EXERCISE AIM:
Your answer should be one number: the count of lines below that contain "Chính".

DATA EXTRACT:
== Segment start ==

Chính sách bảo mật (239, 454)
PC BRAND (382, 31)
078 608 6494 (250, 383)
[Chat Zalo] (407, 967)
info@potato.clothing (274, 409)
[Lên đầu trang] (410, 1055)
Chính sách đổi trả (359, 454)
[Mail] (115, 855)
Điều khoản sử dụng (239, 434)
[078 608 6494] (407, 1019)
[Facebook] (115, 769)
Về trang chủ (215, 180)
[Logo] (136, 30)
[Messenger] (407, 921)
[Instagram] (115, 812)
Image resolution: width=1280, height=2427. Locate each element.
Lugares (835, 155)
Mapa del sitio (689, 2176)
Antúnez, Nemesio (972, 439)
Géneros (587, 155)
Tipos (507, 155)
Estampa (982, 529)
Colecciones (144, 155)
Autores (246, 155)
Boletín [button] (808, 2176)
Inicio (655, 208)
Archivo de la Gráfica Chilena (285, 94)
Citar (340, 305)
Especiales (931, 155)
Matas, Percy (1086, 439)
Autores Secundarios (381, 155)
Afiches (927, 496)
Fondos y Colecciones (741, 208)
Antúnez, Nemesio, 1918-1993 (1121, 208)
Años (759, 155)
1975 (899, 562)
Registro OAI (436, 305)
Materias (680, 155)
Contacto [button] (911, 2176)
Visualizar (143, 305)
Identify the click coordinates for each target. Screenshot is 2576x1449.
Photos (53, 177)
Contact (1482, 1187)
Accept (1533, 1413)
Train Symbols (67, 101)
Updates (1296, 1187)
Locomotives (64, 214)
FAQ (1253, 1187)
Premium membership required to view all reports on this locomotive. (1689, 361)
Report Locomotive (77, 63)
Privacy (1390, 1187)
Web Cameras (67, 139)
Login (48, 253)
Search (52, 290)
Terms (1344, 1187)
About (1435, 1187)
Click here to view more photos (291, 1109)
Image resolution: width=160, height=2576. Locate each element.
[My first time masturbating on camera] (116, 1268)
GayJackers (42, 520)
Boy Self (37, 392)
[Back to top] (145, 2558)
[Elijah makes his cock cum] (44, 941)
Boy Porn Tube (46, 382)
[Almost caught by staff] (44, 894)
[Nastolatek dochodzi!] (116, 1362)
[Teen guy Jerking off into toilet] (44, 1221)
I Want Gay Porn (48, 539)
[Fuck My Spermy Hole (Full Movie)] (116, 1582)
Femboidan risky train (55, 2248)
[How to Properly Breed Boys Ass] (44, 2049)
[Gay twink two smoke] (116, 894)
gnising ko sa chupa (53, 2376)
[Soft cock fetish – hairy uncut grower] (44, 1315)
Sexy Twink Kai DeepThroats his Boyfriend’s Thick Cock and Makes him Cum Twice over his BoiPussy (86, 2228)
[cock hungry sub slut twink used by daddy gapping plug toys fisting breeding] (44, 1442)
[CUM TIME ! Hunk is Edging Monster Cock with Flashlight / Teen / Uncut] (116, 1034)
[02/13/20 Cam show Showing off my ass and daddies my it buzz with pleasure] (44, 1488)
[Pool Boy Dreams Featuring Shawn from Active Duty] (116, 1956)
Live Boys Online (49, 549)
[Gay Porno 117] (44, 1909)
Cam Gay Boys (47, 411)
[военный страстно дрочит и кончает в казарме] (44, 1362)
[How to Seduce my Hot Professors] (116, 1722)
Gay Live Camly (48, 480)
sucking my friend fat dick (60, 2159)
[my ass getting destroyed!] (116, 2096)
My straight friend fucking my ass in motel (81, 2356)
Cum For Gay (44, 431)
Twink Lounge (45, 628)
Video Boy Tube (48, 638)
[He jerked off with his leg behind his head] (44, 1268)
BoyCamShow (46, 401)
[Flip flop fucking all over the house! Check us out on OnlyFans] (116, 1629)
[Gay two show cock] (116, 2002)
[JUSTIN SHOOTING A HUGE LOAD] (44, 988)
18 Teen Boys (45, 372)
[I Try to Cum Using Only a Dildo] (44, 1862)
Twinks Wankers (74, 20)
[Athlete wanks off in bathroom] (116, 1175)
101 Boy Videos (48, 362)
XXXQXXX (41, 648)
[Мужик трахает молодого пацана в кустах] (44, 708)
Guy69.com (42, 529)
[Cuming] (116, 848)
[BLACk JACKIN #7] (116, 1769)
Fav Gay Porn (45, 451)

== Segment end ==

FINAL ANSWER:
2